↓
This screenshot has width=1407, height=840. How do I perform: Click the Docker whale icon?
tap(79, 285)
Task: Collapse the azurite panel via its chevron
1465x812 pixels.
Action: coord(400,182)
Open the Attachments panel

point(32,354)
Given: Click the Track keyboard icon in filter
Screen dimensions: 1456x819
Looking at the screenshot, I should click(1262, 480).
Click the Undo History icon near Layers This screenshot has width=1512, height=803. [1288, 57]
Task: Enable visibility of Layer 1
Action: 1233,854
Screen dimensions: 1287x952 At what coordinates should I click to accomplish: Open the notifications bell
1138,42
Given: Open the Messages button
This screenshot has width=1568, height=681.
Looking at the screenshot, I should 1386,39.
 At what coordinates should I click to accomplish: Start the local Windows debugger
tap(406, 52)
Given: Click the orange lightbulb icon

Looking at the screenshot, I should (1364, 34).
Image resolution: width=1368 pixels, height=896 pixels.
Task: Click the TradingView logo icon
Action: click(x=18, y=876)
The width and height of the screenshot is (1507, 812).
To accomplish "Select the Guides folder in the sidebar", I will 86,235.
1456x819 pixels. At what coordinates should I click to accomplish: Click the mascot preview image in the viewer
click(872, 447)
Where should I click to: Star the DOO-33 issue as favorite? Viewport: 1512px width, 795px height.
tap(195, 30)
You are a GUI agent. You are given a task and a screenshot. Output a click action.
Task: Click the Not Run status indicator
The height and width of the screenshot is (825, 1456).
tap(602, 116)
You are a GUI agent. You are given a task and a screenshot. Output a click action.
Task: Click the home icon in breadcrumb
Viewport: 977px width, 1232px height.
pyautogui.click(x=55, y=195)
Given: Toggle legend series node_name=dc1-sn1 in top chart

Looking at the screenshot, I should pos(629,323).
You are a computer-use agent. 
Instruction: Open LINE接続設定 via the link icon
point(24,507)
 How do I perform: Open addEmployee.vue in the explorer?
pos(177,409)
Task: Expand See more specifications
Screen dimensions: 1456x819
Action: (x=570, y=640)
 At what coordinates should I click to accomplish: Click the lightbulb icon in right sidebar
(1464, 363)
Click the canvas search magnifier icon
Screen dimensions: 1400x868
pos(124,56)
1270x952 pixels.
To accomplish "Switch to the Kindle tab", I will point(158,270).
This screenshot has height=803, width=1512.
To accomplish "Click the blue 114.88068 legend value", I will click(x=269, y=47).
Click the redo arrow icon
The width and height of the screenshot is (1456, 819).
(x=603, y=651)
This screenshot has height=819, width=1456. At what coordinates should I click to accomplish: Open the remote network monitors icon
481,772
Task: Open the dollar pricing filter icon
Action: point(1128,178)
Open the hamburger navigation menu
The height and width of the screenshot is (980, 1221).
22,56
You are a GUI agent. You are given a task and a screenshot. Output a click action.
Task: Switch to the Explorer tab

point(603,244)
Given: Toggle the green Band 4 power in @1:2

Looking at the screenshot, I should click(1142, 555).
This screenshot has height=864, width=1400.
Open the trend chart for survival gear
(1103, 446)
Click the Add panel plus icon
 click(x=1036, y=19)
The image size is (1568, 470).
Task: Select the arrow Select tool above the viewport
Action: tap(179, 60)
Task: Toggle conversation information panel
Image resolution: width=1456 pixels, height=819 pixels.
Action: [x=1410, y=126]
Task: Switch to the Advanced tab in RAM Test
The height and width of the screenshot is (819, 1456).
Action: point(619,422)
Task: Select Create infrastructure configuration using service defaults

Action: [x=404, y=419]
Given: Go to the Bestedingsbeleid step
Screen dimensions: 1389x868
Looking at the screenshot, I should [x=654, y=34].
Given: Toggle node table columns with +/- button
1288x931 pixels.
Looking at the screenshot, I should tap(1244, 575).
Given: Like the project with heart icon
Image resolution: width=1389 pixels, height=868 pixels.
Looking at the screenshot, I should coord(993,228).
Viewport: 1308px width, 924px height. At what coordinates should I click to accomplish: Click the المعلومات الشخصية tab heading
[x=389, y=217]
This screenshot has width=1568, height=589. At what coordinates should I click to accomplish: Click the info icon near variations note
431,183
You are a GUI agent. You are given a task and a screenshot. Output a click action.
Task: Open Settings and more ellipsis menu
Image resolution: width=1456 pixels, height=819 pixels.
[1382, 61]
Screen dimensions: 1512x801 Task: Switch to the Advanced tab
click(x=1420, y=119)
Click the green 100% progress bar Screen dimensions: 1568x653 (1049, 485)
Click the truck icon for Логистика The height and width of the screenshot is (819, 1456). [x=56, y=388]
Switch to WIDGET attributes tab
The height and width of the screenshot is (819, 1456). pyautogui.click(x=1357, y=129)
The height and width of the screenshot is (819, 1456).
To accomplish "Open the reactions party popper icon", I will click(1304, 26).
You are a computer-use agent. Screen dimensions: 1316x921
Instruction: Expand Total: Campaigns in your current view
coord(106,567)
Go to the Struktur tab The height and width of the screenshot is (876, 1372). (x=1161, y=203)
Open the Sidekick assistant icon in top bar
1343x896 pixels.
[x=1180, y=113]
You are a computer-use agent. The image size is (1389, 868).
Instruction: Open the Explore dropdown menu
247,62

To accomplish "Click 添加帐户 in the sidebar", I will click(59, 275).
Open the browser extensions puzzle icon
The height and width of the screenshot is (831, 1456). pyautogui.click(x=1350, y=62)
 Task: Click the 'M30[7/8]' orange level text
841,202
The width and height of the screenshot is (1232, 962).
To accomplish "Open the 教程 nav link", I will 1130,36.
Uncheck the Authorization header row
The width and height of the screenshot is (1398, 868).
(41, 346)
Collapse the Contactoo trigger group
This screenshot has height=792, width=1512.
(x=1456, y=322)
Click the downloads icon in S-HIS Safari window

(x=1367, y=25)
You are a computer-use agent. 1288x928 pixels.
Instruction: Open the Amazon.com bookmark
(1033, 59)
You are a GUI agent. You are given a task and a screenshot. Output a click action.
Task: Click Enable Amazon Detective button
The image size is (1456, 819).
↑
Print, exactly as written, the first line of the records above and each line after it until the line with "Given: Click the Track", which is printed too.

This screenshot has width=1407, height=840. How do I perform: Click the Docker whale icon?
tap(79, 285)
Task: Collapse the azurite panel via its chevron
1465x812 pixels.
Action: coord(400,182)
Open the Attachments panel

point(32,354)
Given: Click the Track keyboard icon in filter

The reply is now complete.